Each of the 40 counts against Wittig and Lake carries a potential prison sentence of five to 20 years. Prosecutors are also seeking the return of compensation and benefits totaling $25 million from Wittig and $7 million from Lake, as well as forfeiture of Wittig’s mansion, nearly $2 million in art and furnishings, and Wittig’s Ferrari.

Wittig lives in the west Topeka mansion that once belonged to Alf Landon, the two-term Kansas governor and 1936 Republican presidential nominee who died in 1987. The indictment said Wittig used illicitly gained company stock as collateral to get loans for a $6 million renovation of his home, as well as the money spent on furnishings.

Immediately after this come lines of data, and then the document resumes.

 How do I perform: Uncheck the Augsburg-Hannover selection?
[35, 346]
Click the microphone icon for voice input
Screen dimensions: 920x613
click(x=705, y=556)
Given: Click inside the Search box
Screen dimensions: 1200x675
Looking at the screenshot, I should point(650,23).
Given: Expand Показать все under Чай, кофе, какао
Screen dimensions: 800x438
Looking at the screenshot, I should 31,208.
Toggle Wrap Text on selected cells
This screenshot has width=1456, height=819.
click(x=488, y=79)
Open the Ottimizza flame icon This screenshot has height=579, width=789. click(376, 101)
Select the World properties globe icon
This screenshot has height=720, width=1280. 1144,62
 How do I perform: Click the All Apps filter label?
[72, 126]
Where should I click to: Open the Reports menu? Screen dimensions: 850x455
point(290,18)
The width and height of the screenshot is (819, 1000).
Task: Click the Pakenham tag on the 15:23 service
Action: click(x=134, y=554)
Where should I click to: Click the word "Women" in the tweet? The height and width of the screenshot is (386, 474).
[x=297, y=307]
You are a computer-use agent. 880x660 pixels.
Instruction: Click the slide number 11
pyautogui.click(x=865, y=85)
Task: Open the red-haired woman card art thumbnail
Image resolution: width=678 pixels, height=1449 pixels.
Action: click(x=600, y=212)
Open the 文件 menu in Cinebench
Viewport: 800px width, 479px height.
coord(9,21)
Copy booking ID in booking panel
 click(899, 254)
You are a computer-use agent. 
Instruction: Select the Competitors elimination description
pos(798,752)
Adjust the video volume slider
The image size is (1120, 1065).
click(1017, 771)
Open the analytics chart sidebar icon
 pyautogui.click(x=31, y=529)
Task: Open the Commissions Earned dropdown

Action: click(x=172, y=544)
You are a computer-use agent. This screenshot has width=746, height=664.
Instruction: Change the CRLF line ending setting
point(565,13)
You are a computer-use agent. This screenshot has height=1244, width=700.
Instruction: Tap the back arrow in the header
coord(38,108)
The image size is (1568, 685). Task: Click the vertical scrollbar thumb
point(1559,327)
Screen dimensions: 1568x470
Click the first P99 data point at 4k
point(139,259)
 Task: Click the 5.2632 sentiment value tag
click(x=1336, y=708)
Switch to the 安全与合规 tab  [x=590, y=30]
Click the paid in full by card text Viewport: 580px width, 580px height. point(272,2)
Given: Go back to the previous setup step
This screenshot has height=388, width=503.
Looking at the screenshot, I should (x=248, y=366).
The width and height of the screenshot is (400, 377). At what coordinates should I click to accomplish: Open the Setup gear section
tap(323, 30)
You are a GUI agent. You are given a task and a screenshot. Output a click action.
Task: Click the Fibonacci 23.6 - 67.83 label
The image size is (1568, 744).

The indictment also said Wittig spent $6.5 million of Westar’s money to renovate the suite where his office was located, adding a gourmet kitchen, dining room, bathroom, dressing area and a $29,000 custom-built television wall unit.

Such allegations did not surprise attorneys, like Christopher, who had participated in regulatory proceedings involving Westar before the Kansas Corporation Commission. Some of those attorneys had pursued rumors of lavish spending on Wittig’s home and the executive suite for months.

Wittig, 48, of Topeka, resigned as CEO in November 2002, and was convicted this year of federal fraud charges unrelated to Westar business. Lake, 53, of New Canaan, Conn., has been on administrative leave since December 2002, though a New York law firm defending him has described his departure as a firing.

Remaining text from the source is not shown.